(Beginning of Entries provided)

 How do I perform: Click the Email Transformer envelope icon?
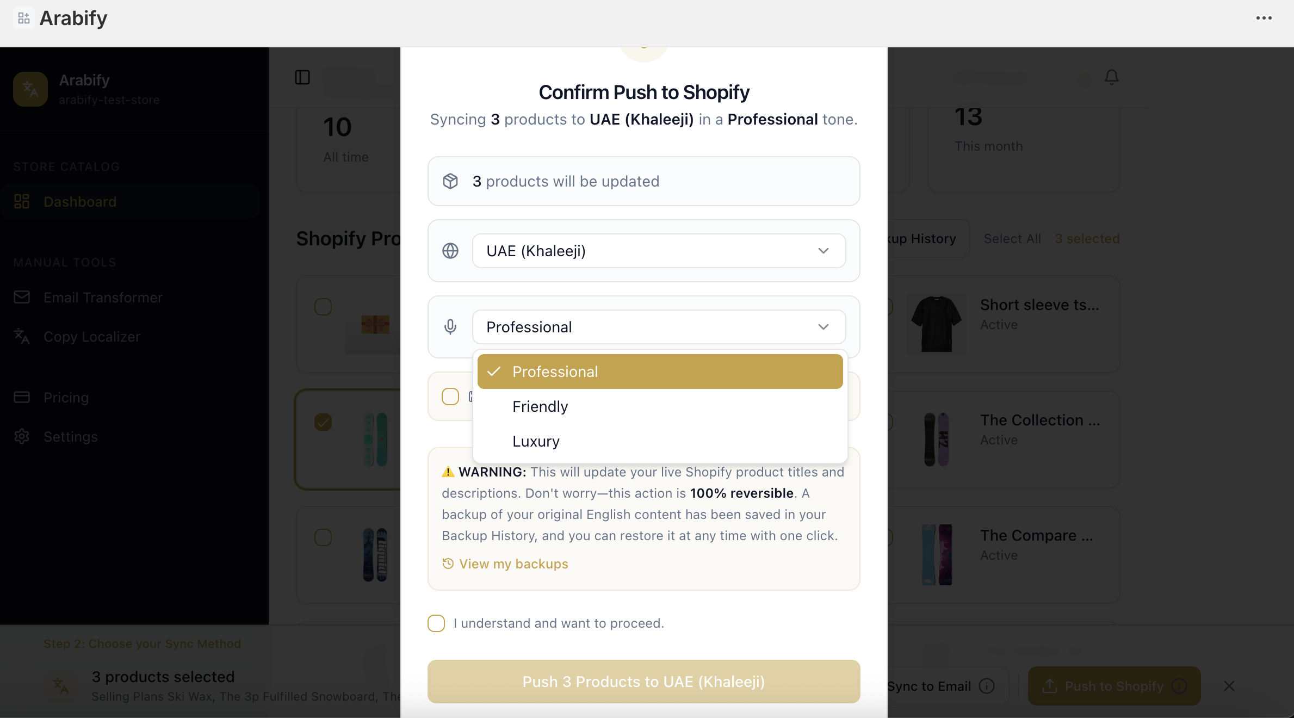click(x=22, y=297)
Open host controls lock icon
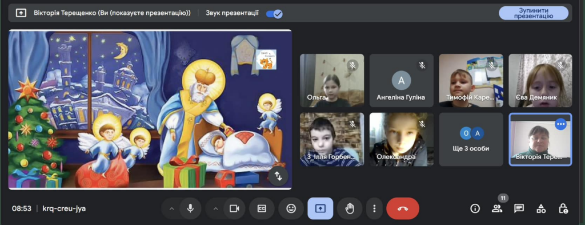Image resolution: width=585 pixels, height=225 pixels. 563,208

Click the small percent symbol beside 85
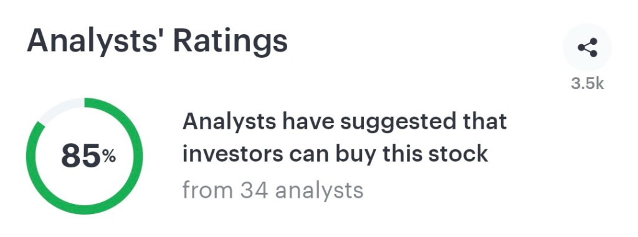pos(109,157)
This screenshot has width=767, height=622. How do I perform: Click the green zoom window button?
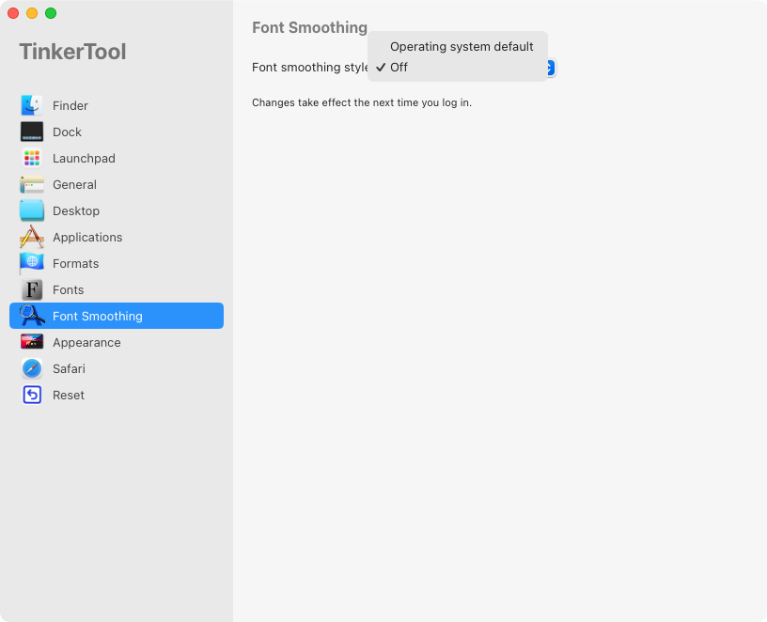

(End of Entries provided)

## Directions
With the pictures left out, output exactly the lines that begin at the line containing "Click the small percent symbol beside 85" and end at the last line of the material.

## Response
Click the small percent symbol beside 85
pos(109,157)
This screenshot has width=767, height=622. How do I perform: Click the green zoom window button?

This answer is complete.